Tuesday, July 3, 2007

Pardon me

President George Bush commuted the 30-month sentence of Former Vice President Dick Cheney chief of staff Lewis "Scooter" Libby, who was convicted in March on federal charges of perjury, obstruction of justice, and lying to investigators. Presidential commutations are final, not subject to review by court or Congress.

Reaction was swift. In general, Democrats considered the action an affront to justice, while Republicans said it was the right thing to do. Just what are the statistics for clemency – that is, commutations, sentence reductions, and pardons – by President? And did George Washington pardon anyone?

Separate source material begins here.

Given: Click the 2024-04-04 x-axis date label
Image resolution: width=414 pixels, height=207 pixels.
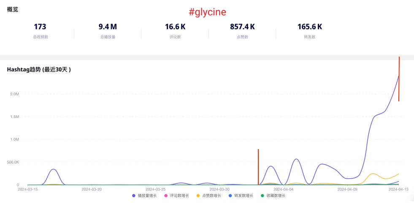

Not everyone wants a pardon: Presidential pardons may be refused – and have been. In 1915 the city editor of the New York Herald Tribune refused to divulge his sources, received and refused a pardon from President Wilson, and was convicted of contempt. But Presidential commutations may not be refused. In 1927 an inmate named Vuco Perovich was sentenced to death but received a Presidential commutation to life. Perovich sued to overturn the commutation but lost - and lived.

Since 1900, FDR leads the pack with 3,687 clemency actions. In contrast, Bush has granted clemency fewer times – 113 – than any president in history except Zachary Taylor, John Adams, George Washington, James Garfield, William Harrison, and, this is interesting, his dad, with 77.

One of the most interesting pardons was the one George Washington gave to the Whiskey Rebels, who protested an excise tax on liquor and distilled spirits – imposed to bring down the national debt – by organizing a rebellion with 13,000 militia – about the size of the Revolutionary army – against the new American government in 1794. Twenty of the rebels were pardoned on Washington’s last day in office.

But the record for most pardons in a day goes to the only President to have received a Presidential pardon: Richard Nixon, who pardoned 204 criminals on December 20, 1972. Do we see a potentially new Presidential pardon pattern? Or could it just be that justice may now be obstructing obstruction of justice.